I guess some people have no choice. Maybe they are relocating their kids too.









At least it is not a kill shelter.


----------



## marksteven (Aug 2, 2008)

Amazing! after 13 years and they cant even find a relative or family member to take their long time pet?


----------



## skyizzy (Apr 15, 2008)

Whats with the socks?


----------



## Prinzsalpha (Jul 6, 2005)

Hardwood floors? Geez..........


----------



## skyizzy (Apr 15, 2008)

Oh, I thought so.Pretty sad


----------



## BowWowMeow (May 7, 2007)

This poor dog must be so confused. I hope someone adopts her very soon.


----------



## AllisonS (Oct 16, 2007)

I'm speechless on this one. How does somebody live with themselves when they do something like that?


----------



## acurajane (May 21, 2008)

I wish I could take her


----------



## acurajane (May 21, 2008)

would she be good around kids and other dogs?


----------



## marksteven (Aug 2, 2008)

i would love to know where they are relocating to ? Mars?


----------



## Lakeguy929 (Jan 4, 2008)

> Originally Posted By: acurajanewould she be good around kids and other dogs?


According to the description she would be fine.


----------



## BowWowMeow (May 7, 2007)

Bump for this dog who deserves a family who will cherish her!


----------



## Prinzsalpha (Jul 6, 2005)

Is Missouri rescue near her?


----------



## Daisy1986 (Jul 9, 2008)

I think Missy is already in a rescue. KC rescue. Right? 

Do you know how Bella is doing, Myoung??


----------



## Prinzsalpha (Jul 6, 2005)

Timber 1 went away for a few days so Bella is with the trainer we use until he gets back. We are trying to arrange the foster arrangements as we all do home fostering. She was a last minute addition so ...hopefully soon she will be in home foster where she will flourish.


----------



## Lakeguy929 (Jan 4, 2008)

Bump


----------



## vjt555 (Nov 14, 2003)

Not acceptable to dump a beautiful dog like this. I relocated to the Philippines for two years with four dogs and a cat.


----------



## brt (Sep 16, 2008)

> Originally Posted By: marksteveni would love to know where they are relocating to ? Mars?

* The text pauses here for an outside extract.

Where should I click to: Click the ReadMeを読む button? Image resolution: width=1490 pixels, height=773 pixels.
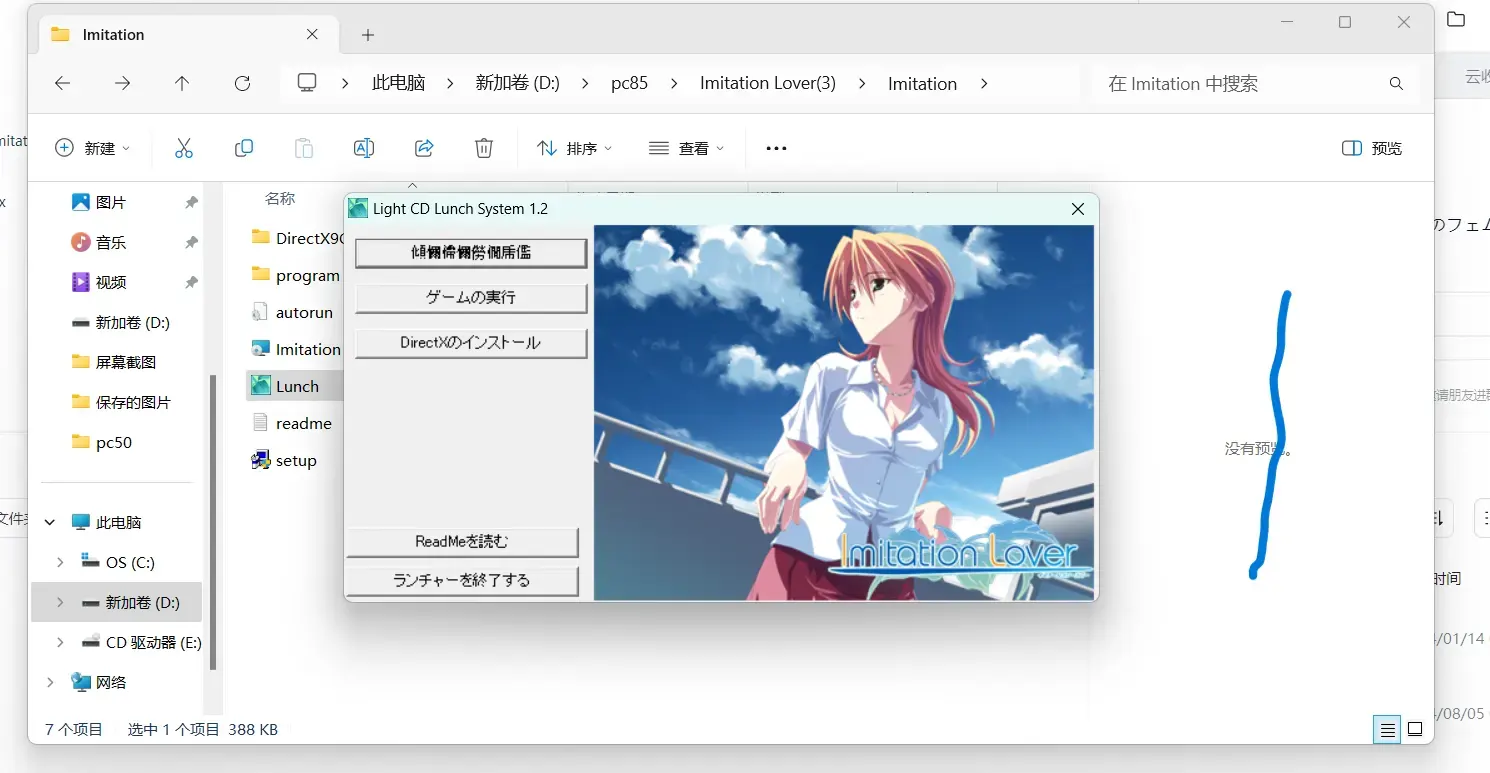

hopefully, so they won't be able to get another dog. 
can't say what I really think about this.


----------



## Innuendo (Feb 27, 2008)

That's awful, i can't imagine having a dog for 13 years and not taking them with me. I would be homeless with my dogs before i'd move somewhere without them.

Do people not do research and find places that allow dogs before moving. 

Crazy.


----------



## sravictor (Mar 17, 2008)

bump


----------



## sravictor (Mar 17, 2008)

Bump for Christmas!


----------



## sravictor (Mar 17, 2008)

Bump


----------



## acurajane (May 21, 2008)

What happened to this girl? I am interested in her


----------



## kelso (Jan 22, 2007)

Did you try to contact the group she is with?


----------



## Lakeguy929 (Jan 4, 2008)

You may try contacting the shelter, I have heard she possibly made it to a rescue but am not confident. Hope she can spend the rest of her golden years in love and comfort.


----------